Forse è la volta buona. Il governo di Giorgia Meloni sta pensando a un taglio dell’aliquota Irpef per i redditi lordi compresi tra i 28mila e i 50mila euro. E si potrebbe arrivare fino ai 60mila euro. Dipende, come si può immaginare, dall’andamento dei conti pubblici. Nella fascia che riguarda il “ceto medio italiano”, l’aliquota Irpef è al 35%. I piani dell’esecutivo prevedono di portarla almeno al 33%. Non è l’unica azione. Per sortire un effetto concreto, è necessario rimodulare anche i meccanismi delle detrazioni, altrimenti il rischio è che si tagli l’imposta nominale senza gli adeguati “scomputi” delle spese: l’effetto reale potrebbe essere praticamente nullo.

I numeri

A spiegare il meccanismo è il viceministro all’Economia, Maurizio Leo. “Bisogna trovare le risorse – spiega intervenendo a un evento del Sole 24 Ore – Dobbiamo avere i dati sull’economia nazionale dell’Istat. Il ceto medio è la priorità avvertita da tutti. In particolare, per la fascia da 28mila euro a 50mila euro, l’intenzione è di portare l’aliquota dal 35% al 33% ed eventualmente allargarci fino a 60mila euro. Sappiamo che questo interesserebbe 13,6 milioni di contribuenti”. Tutto dipende, dunque, da quello che dirà l’Istat lunedì 22 settembre, quando renderà noto l’andamento dei conti pubblici italiani.

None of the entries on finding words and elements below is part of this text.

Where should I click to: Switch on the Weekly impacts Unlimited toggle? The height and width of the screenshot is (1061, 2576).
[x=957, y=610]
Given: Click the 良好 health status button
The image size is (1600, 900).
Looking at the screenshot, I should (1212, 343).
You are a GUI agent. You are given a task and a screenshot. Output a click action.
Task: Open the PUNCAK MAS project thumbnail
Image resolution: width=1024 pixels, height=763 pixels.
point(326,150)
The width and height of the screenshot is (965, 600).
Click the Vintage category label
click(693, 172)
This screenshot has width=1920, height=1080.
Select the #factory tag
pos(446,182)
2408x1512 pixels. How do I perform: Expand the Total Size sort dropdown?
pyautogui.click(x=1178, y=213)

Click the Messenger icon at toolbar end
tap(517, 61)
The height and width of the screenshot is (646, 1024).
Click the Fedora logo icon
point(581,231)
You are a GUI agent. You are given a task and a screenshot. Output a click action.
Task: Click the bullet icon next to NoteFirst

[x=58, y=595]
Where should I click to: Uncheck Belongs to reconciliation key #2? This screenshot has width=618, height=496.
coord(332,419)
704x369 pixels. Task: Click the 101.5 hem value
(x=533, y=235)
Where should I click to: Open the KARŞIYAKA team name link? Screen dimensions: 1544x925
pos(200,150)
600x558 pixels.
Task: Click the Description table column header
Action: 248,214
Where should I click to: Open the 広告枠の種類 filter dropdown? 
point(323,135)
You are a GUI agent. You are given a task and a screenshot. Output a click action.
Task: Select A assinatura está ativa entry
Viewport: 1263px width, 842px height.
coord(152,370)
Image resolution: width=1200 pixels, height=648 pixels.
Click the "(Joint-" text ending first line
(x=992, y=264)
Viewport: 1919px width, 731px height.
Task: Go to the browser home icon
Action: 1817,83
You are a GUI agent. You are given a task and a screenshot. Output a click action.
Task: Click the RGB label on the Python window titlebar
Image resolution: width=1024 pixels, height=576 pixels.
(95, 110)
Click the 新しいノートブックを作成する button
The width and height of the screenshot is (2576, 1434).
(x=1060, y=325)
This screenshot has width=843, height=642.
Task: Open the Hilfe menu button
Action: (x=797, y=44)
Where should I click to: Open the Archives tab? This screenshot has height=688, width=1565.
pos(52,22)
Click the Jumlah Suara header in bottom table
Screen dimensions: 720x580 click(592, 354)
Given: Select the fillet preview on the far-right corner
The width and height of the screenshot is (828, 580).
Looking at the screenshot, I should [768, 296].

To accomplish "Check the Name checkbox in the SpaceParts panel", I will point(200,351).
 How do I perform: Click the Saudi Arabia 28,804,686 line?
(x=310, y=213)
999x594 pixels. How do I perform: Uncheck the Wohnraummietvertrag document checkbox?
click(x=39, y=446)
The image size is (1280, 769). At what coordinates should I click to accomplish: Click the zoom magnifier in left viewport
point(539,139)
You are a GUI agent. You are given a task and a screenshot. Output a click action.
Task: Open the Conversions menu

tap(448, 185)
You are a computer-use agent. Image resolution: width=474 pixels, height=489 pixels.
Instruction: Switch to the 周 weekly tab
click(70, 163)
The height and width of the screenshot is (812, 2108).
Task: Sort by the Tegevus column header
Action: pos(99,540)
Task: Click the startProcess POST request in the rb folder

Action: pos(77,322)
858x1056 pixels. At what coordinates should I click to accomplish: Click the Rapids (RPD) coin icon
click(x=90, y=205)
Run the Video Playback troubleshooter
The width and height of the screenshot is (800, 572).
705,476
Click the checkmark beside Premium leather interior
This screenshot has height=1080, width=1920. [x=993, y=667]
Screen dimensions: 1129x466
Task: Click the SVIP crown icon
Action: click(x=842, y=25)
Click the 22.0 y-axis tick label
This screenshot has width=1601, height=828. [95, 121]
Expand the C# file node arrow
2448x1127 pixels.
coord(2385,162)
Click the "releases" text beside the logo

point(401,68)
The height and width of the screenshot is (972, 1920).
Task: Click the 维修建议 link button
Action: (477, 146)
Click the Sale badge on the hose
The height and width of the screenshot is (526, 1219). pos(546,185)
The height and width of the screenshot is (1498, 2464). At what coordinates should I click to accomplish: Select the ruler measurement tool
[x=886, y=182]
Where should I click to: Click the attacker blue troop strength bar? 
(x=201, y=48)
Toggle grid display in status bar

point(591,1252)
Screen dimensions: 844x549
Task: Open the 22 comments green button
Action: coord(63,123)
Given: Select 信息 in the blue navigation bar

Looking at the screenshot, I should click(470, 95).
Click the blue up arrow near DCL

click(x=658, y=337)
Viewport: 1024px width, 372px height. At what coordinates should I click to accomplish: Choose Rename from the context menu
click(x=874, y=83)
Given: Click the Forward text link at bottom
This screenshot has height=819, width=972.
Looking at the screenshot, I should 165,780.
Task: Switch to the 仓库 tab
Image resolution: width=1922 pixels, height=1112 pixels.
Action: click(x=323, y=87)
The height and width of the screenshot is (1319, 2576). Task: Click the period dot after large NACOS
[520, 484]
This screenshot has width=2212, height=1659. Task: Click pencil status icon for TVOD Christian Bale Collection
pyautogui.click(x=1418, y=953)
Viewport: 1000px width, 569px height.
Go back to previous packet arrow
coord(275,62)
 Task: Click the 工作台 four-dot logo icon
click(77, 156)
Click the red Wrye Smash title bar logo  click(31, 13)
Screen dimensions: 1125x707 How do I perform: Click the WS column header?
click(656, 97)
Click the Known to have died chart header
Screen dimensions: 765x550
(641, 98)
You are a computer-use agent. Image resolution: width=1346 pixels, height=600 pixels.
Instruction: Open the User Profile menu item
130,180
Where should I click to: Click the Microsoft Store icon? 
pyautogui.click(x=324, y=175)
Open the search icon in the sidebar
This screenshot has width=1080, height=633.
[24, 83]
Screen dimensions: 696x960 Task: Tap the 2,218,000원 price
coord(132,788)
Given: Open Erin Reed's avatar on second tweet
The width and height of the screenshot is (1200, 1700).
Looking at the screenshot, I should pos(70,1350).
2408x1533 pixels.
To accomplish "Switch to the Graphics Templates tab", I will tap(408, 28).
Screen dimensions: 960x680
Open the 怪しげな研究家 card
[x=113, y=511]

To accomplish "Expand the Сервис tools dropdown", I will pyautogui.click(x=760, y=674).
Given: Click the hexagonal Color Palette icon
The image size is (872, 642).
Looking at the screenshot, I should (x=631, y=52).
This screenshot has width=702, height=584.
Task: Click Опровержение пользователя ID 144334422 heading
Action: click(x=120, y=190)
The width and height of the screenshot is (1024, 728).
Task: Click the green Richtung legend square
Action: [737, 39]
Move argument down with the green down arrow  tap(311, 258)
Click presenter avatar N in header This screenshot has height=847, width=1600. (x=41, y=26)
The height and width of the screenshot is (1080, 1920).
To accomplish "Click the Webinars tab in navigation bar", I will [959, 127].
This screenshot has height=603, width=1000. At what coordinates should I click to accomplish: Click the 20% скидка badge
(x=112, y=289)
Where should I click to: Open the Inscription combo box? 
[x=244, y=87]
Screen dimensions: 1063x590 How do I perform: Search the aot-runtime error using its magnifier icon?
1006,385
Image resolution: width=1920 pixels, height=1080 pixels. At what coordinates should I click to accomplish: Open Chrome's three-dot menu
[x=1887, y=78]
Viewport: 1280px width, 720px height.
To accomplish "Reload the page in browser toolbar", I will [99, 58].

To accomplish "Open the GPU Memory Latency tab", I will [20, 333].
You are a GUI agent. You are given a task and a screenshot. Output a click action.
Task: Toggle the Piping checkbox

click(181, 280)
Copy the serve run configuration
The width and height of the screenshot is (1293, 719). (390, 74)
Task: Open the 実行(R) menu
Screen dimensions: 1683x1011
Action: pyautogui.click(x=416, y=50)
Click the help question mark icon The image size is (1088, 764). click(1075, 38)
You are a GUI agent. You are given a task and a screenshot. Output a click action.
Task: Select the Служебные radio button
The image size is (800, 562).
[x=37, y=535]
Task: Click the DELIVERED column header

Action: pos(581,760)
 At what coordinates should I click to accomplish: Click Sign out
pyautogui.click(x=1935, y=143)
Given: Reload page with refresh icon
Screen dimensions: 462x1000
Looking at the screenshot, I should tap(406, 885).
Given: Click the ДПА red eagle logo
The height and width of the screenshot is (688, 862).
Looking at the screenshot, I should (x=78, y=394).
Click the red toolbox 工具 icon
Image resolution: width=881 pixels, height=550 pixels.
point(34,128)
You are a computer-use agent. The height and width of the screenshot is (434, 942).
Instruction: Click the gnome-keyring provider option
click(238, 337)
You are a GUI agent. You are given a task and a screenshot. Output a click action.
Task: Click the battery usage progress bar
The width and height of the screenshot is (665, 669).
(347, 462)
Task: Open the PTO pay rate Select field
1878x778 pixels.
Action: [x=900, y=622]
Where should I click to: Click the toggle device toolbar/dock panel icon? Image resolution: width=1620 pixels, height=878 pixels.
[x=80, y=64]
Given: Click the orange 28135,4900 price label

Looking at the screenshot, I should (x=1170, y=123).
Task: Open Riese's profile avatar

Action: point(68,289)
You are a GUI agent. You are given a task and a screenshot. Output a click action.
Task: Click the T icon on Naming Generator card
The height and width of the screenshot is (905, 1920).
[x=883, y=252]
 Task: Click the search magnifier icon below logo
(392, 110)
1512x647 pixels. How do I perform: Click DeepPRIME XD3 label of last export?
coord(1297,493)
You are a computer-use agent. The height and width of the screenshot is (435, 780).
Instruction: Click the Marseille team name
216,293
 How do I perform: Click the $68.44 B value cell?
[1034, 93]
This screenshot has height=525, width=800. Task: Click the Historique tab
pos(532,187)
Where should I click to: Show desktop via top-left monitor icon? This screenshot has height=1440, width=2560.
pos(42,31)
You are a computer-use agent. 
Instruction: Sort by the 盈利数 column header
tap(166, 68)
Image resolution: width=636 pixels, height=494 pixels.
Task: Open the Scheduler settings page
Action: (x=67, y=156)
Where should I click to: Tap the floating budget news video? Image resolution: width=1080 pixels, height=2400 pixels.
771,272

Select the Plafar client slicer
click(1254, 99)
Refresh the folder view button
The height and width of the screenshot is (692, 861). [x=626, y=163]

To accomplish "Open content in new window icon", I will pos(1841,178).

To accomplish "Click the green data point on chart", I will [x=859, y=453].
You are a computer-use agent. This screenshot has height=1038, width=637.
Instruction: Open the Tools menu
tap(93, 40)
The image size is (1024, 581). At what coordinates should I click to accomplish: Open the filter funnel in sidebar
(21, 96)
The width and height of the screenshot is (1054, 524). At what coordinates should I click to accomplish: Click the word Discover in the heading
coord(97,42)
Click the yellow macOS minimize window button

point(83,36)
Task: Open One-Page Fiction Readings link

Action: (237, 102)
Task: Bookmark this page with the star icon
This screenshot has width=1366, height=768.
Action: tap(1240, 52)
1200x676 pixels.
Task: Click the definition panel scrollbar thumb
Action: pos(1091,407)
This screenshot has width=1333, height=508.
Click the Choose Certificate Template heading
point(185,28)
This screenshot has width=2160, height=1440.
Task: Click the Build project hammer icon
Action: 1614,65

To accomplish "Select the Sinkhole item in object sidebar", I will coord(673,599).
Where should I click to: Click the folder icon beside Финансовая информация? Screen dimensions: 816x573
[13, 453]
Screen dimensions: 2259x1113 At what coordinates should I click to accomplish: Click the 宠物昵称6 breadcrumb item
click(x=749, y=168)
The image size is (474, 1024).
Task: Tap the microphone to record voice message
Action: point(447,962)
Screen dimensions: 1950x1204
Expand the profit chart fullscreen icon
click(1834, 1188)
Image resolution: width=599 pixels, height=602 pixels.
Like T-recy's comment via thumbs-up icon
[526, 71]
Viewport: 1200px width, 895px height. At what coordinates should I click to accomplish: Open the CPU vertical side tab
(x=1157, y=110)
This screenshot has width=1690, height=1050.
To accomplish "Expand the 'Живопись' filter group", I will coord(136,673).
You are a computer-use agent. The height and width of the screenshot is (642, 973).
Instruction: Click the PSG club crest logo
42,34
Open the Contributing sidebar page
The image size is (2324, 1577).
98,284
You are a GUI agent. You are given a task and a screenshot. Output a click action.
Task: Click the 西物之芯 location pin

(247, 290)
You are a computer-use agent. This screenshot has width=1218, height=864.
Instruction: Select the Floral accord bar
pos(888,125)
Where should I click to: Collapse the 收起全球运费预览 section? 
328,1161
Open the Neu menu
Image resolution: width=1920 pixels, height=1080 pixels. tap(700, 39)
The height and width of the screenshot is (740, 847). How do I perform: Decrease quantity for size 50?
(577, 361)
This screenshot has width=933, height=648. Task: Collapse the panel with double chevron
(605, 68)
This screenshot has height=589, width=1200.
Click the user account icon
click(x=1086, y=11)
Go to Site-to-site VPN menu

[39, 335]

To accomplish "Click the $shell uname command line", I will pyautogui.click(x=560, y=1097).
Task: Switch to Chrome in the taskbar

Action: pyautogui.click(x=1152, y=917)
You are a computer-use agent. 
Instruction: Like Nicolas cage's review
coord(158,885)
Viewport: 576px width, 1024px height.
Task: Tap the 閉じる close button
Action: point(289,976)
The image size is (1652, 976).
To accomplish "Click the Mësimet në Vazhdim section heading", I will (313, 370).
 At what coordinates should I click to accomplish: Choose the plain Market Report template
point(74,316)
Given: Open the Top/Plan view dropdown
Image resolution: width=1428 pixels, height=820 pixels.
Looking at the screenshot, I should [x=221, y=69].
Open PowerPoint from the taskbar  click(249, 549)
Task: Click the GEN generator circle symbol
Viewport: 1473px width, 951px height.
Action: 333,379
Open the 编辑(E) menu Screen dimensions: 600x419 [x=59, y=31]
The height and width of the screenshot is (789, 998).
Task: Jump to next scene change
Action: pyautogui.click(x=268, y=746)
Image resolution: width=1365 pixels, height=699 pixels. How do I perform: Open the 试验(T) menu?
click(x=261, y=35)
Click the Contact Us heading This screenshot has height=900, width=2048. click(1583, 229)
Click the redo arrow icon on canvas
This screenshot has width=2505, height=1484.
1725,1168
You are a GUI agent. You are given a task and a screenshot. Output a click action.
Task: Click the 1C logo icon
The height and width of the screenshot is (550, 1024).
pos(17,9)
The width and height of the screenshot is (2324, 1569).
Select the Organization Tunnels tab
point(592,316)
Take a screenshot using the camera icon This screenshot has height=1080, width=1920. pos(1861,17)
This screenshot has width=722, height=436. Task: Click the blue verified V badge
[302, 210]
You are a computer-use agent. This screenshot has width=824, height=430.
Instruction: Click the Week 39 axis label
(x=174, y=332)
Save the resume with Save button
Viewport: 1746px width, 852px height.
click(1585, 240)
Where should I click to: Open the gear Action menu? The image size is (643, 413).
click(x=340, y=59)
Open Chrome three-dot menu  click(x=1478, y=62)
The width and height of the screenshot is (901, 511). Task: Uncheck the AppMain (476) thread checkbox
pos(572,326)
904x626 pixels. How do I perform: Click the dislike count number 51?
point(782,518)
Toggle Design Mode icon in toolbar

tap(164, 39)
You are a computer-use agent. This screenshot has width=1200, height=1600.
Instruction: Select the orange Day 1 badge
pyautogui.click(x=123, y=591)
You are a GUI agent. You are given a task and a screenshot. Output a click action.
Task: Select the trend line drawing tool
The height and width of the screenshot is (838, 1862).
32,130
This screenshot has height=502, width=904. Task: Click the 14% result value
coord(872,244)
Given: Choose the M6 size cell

Comunque si respira ottimismo. Basti pensare che nei giorni scorsi la Banca d’Italia ha reso noto l’andamento delle entrate fiscali e del debito pubblico. In entrambi i casi si tratta di numeri positivi. A luglio le entrate tributarie contabilizzate nel bilancio dello Stato sono state pari a 68,3 miliardi, in aumento del 13% (7,9 miliardi) rispetto al luglio del 2024. Nei primi sette mesi del 2025 le entrate tributarie sono state pari a 325,6 miliardi, in aumento del 5,3% (16,4 miliardi) rispetto allo stesso periodo dell’anno precedente. Allo stesso tempo, poi, il debito delle amministrazioni pubbliche è diminuito di 14,5 miliardi rispetto al mese precedente, risultando pari a 3.056,3 miliardi.

Meno debito e più entrate dovrebbero mettere a disposizione del governo Meloni un tesoretto di almeno 15 miliardi di euro, anche se il ministro dell’Economia, Giancarlo Giorgetti, continua a predicare prudenza. “Il taglio dell’Irpef e la rottamazione restano un obiettivo del governo – spiega – ma è necessario prima verificare l’andamento dei conti pubblici”.

Il fattore Europa

Ciò che Giorgetti non dice, per non irritare gli alleati di governo, è che l’Italia non può tornare a spendere e spandere perché sta per uscire dalla procedura di deficit eccessivo grazie agli impegni presi con l’Europa. Allo stesso tempo, dal Ministero dell’Economia vogliono cercare di capire quante risorse saranno destinate alla Difesa e in che modo esse saranno contabilizzate nel Patto di stabilità. Non dimentichiamo che l’Italia si è impegnata ad alzare le spese per le armi al 5% del Pil entro 7 anni.

L’impatto

In ogni caso, l’impatto stimato del taglio Irpef da diverse simulazioni vede un “premio” in busta paga – per chi guadagna più di 28mila euro all’anno – che oscilla tra i 40 e i 440 euro all’anno. Per chi guadagna fino a 60mila euro (meno di un milione di persone), il taglio invece varrebbe fino a 1.640 euro l’anno. Ovvero 137 al mese.

Analizzando le varie fasce di reddito, chi ha una busta paga lorda fino a 30mila euro all’anno otterrebbe la quota più bassa: circa 40 euro in 12 mesi. Per chi ne guadagna fino a 40mila, l’importo sarebbe di 20 euro al mese e quindi 240 euro in più in busta paga in un anno. Chi guadagna 55mila euro l’anno avrà una differenza annua di 1.040 euro e mensile di 86,70; chi guadagna 60mila euro l’anno avrà una differenza annua di 1.640 euro e mensile di 136,70. Insomma, una misura che farebbe “bene” a chi ha buste paga mediamente più pesanti. Ammesso che, ricordiamolo, non si facciano “scherzetti” con le detrazioni, e sempre che l’andamento dei conti pubblici consenta all’esecutivo di agire.